On September 30, 2013

PhD Thesis by Thémistoklis STEFANAKIS (CMLA)

This thesis is divided in four main parts. In the first part I will present our work on long wave run-up and some resonant amplification phenomena. With the use of numerical simulations for the nonlinear shallow water equations, we show that in the case of monochromatic waves normally incident on a plane beach, resonant run-up amplification occurs when the incoming wavelength is 5.2 times larger the beach length [Stefanakis et al., 2011]. This is consistent with the laboratory experiments of Ezersky et al. [2013], who further distinguished the resonant run-up frequencies from the natural frequencies of the wavemaker. We also show that this resonant run-up amplification can be observed for several wave profiles such as bichromatic, polychromatic and cnoidal. However, resonant run-up amplification is not restricted to infinitely sloping beaches.
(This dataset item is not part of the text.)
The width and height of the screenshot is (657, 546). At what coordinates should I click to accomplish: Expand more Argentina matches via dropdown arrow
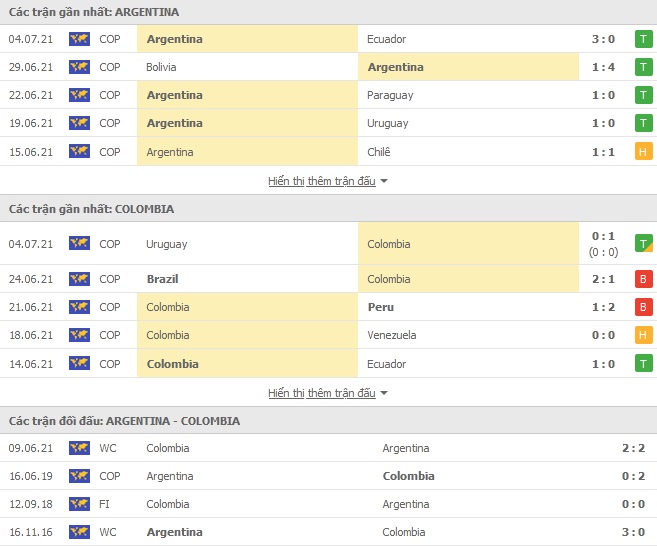tap(384, 181)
We varied the bathymetric profile, and we saw that resonance is present in the case of piecewise linear and real bathymetries.

In the second part I will present a new analytical solution to study the propagation of tsunamis from a finite strip source over constant depth using linear shallow-water wave theory [Kanoglu et al., 2013]. The solution, which is based on separation of variables and a double Fourier transform in space, is exact, easy to implement and allows the study of realistic waveforms such as N-waves. We show the existence of focusing points for N-wave type initial displacements, where unexpectedly large wave amplitudes may be observed. N-wave focusing is found analytically by both linear dispersive and linear non-dispersive theories and is a possible explanation for run-up amplification beyond what is assumed by widely used scaling relationships.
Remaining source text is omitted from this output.